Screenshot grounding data
########################################

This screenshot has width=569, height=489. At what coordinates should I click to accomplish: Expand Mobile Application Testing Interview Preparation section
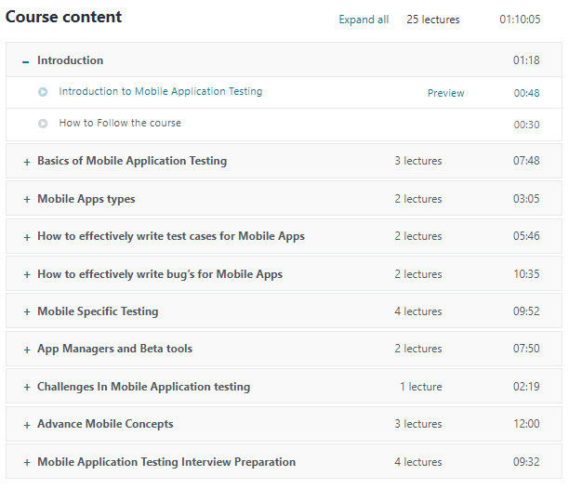point(165,462)
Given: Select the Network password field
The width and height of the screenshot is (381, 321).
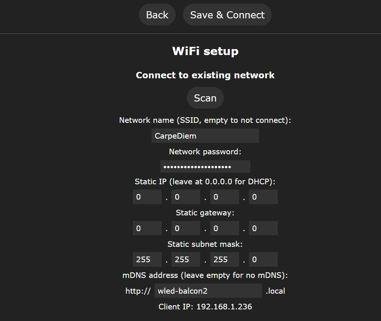Looking at the screenshot, I should coord(205,167).
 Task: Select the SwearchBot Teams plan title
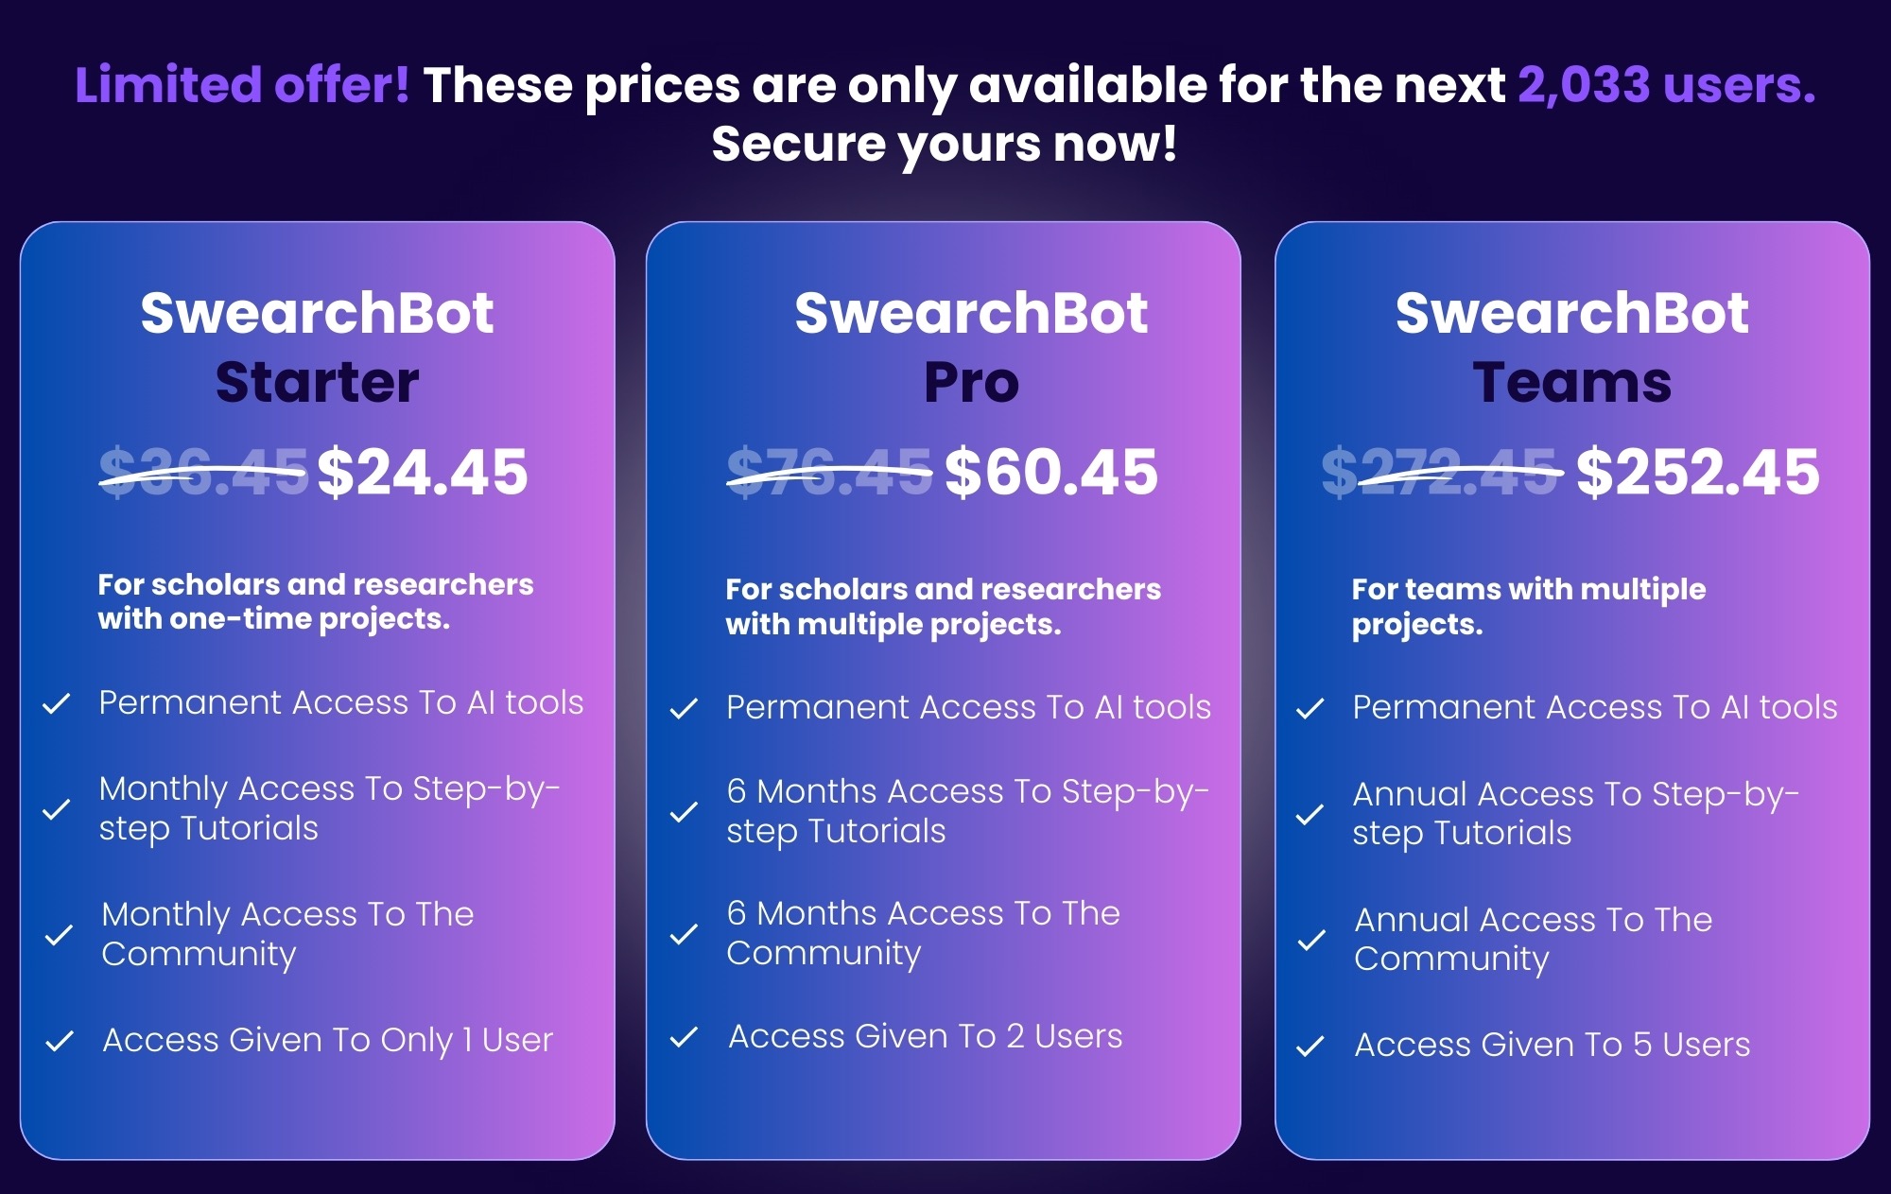tap(1572, 347)

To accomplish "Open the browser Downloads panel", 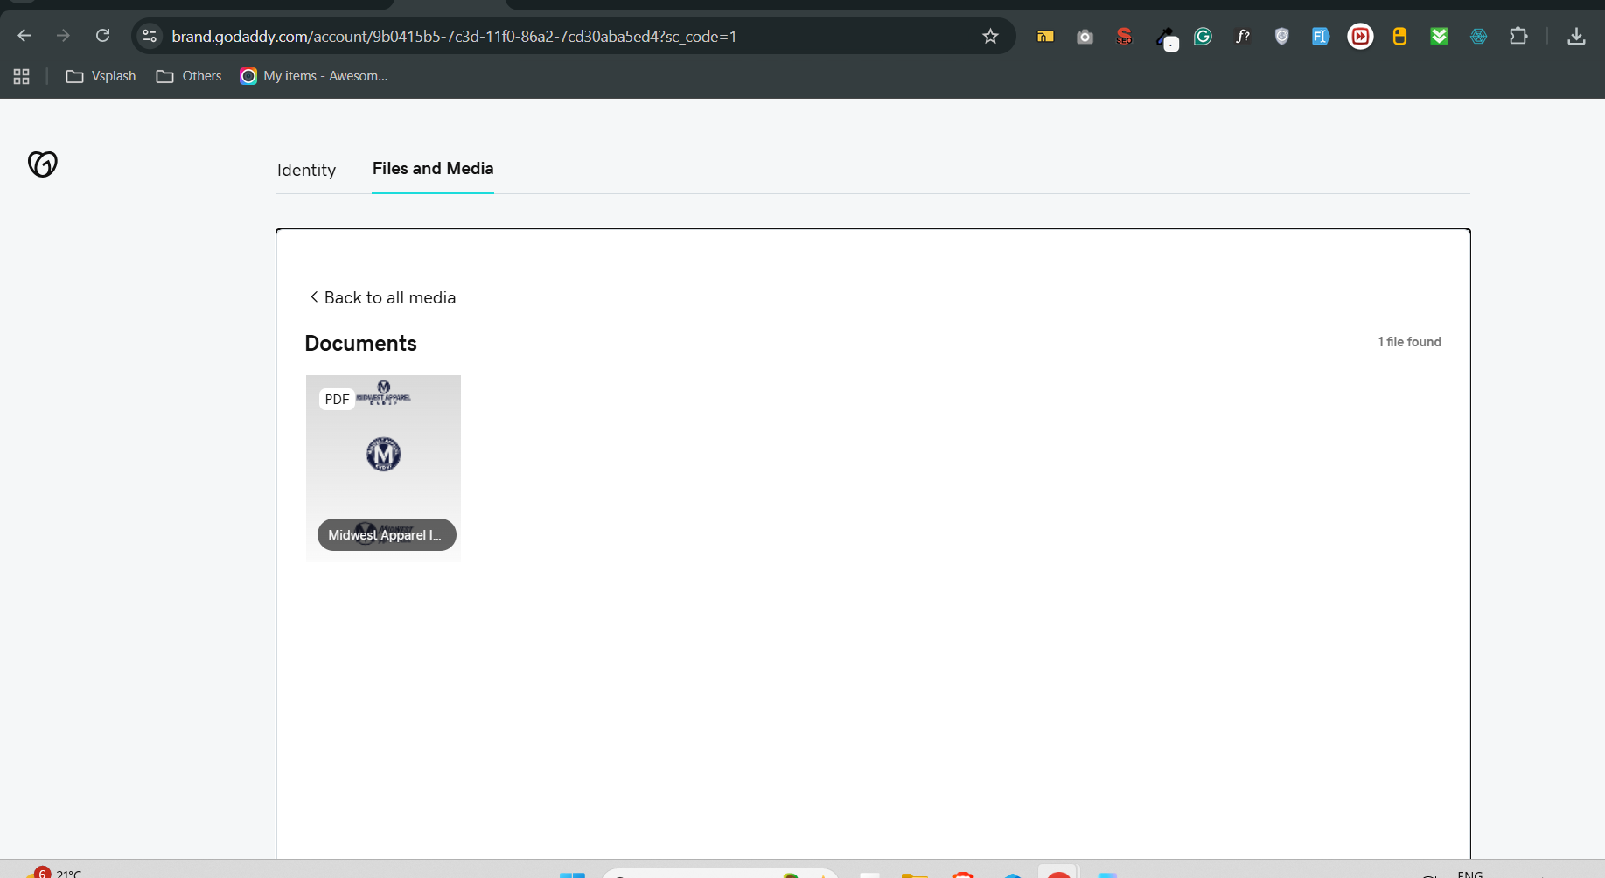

########################################

» Action item
Please retype every record shown above, exactly as written, but without pictures.

» Written answer
This screenshot has width=569, height=489. At what coordinates should I click to accomplish: Expand Mobile Application Testing Interview Preparation section
point(165,462)
Given: Select the Network password field
The width and height of the screenshot is (381, 321).
Looking at the screenshot, I should coord(205,167).
 Task: Select the SwearchBot Teams plan title
tap(1572, 347)

To accomplish "Open the browser Downloads panel", 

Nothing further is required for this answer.